On 12.12.2010, at 9.39, Stan Hoeppner wrote:
mail_location = maildir:~/Maildir:INDEX=MEMORY
The ":INDEX=MEMORY" disables writing the index files to disk, and as the name implies, I believe, simply keeps indexes in memory.
I think maybe I shoudn't have called it INDEX=MEMORY, but rather more like INDEX=DISABLE.
"If you really want to, you can also disable the index files completely by appending :INDEX=MEMORY."

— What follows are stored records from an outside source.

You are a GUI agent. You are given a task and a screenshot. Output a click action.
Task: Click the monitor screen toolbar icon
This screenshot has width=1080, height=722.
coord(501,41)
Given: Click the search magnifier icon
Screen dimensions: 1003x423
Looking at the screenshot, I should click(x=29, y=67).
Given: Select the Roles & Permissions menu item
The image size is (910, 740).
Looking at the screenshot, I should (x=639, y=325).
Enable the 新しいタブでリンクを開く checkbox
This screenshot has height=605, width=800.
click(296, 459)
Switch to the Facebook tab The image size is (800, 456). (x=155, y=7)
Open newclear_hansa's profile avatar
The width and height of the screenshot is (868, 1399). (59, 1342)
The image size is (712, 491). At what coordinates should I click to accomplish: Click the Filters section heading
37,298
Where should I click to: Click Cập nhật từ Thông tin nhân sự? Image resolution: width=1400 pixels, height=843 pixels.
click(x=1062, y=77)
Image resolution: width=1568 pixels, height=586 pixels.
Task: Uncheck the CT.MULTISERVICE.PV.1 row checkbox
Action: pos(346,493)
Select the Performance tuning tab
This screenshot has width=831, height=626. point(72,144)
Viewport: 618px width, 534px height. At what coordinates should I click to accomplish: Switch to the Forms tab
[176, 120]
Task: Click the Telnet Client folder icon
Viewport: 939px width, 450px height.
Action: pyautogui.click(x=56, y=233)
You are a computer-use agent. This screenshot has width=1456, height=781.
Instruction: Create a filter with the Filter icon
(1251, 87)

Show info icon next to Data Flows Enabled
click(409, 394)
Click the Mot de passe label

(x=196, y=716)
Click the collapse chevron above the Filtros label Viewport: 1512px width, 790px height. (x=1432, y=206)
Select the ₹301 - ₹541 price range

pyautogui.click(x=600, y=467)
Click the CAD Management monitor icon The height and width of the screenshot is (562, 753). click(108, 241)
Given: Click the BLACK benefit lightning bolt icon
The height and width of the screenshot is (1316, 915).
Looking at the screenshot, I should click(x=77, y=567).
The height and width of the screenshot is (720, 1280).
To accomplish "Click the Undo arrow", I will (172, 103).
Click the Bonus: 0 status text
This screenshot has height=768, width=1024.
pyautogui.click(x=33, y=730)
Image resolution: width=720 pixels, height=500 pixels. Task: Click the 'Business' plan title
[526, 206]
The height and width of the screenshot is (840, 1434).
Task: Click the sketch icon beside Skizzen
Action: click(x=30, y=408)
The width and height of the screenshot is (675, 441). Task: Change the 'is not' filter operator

My read of that is that indexing isn't disabled completely, merely storing the indexes to disk is disables. The indexes are still built and maintained in memory.
Timo, is that correct?
It's a per-connection in-memory index. Also there is no kind of caching of anything (dovecot.index.cache file, which is where most of Dovecot performance usually comes from).
I don't know if, or how much, storing them in RAM via :INDEX=MEMORY consumes, as compared to using a ramdisk. The memory consumption may be less or it may be more. Timo should be able to answer this, and give a recommendation as to whether this is even a sane thing to do.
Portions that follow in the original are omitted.